Data center demand response, while likely useful for getting onto the grid more quickly, isn’t necessarily the most effective lever for lowering wholesale power prices in PJM.
That’s according to an analysis by BloombergNEF, which modeled wholesale power prices in the region across different levels of data center flexibility. BNEF expects total hourly demand in PJM to grow by about 23.7 gigawatts over the next decade, with data centers alone adding nearly 19.3 GW of average hourly load by 2035.
If 3% of PJM’s data center fleet participates in demand response (which is roughly today’s participation level), power prices in Virginia’s “Data Center Alley”would be slightly cheaper in 2035 than if the region pursues what BNEF dubs the “Chicken Little” scenario, adding neither flexibility nor expediting supply. But that level of demand response can’t match the benefits of building the new generation proposed in PJM’s expedited interconnection track, which currently comprises 19 GW of new gas, and 6 GW of energy storage.
Data Center Alley, outside of Washington D.C., is slated to see both more load and new supply. Adding the new generation there puts power prices at around $64.30 per megawatt-hour by 2035, while data center demand response, even with 100% participation, is estimated at around $84.46 per MWh.

That’s because demand response mainly cuts prices in a small number of peak scarcity hours, while new supply lowers clearing prices across the whole year, explained David Mohammadi, a senior associate covering power markets at BNEF.

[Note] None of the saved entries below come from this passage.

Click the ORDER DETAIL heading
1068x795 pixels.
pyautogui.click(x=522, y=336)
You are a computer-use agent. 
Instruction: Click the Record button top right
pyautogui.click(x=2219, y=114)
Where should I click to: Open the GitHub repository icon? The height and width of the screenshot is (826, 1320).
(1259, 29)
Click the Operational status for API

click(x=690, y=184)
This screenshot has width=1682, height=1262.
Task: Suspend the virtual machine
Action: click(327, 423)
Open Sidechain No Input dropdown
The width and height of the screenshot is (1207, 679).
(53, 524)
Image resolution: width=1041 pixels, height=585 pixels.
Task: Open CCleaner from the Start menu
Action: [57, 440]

The modeling also shows that between 10% and 50% data center flexibility provides the most benefits for power prices, but incremental gains taper off beyond 50%: Adding more flexible load to the same scarcity events each year deepens the price impact of those hours, without changing prices in the thousands of other hours on the calendar.
But nonetheless, Mohammadi said the impact of demand response during grid scarcity events is likely to be significant.
BNEF modeled the impact of a 2035 repeat of last year’s “polar vortex,” which brought repeated cold snaps across North America. Assuming 26.7 GW of data center load, with 50% demand response participation, prices in the region during that hypothetical storm could drop by as much as $68 per MWh, he explained.
The takeaway is that PJM doesn’t need every data center to enroll in demand response to see meaningful price relief, said Helen Kou, head of U.S. power research at BNEF. “Although it may not be the most effective measure for price relief on an average wholesale basis, there are other benefits to demand response,” she added.
Furthermore, flexibility is likely to provide some relief for high electricity rates in other ways; more demand response participation can help ease the tight reserve margins in PJM’s capacity market, which could ultimately influence what customers pay, Mohammadi explained.
Making flexibility work in PJM and beyond
PJM has been at the forefront of a national conversation about how to leverage flexible data centers. The ISO’s capacity auctions have been clearing at record-high prices since last summer, driven by a combination of high new-generation costs, plant retirements, and rapidly rising load forecasts, dominated by data centers.
In August, PJM launched its “Critical Issue Fast Path” initiative to fast-track new rules on connecting large loads to the grid. In a conceptual proposal in late 2025, the ISO specifically invited comments on how real-time demand flexibility from data centers could support reliability and resource adequacy.
That drew the ire of the region’s independent market monitor, which dismissed data center flexibility as a “regulatory fiction” because PJM can only ask groups to cut back power use during grid emergencies, but can’t enforce precise load reductions at individual data center nodes. In other words, PJM would have to rely on the honor system for data center flexibility. And the cost to ratepayers of data centers choosing not to do so when called upon, the market monitor said, would be immense.
In the months since, proposals for how to get load online in PJM have converged on these two levers — data center demand response, and new supply. Stakeholder proposals including from hyperscalers and large energy developers, propose “voluntary large load limited demand response.” FERC’s large load order to PJM late last year directed PJM to create both firm and non-firm contract options.
Meanwhile, a January joint proposal from the White House and PJM governors, which was aimed at getting new generation online to power data centers, didn’t include any specific references to data center curtailment — but the PJM board’s response to the Trump administration did. They said that the ISO would evaluate new market mechanisms to compensate for large flexible loads for verifiable demand reductions.
Data center flexibility is a top topic of conversation beyond PJM, including at a federal level. FERC, for its part, is developing a new framework for interconnecting large loads and exploring how to treat load flexibility as a planning and reliability resource.
Meanwhile, in Texas, regulators are working to implement SB6, which directs regulators to impose mandatory flexibility requirements on new large loads above 75 MW, requiring them to be able to curtail power or switch to backup generation when ERCOT issues firm load‑shed orders during grid emergencies.
Importantly, BNEF’s findings are PJM-specific, given the market’s massive size, its unique supply mix, and tight reserve margins.
In ERCOT, for example, where the relative scale of data center growth is larger relative to total demand, demand response might be able to play a much bigger role in price relief, Kou explained.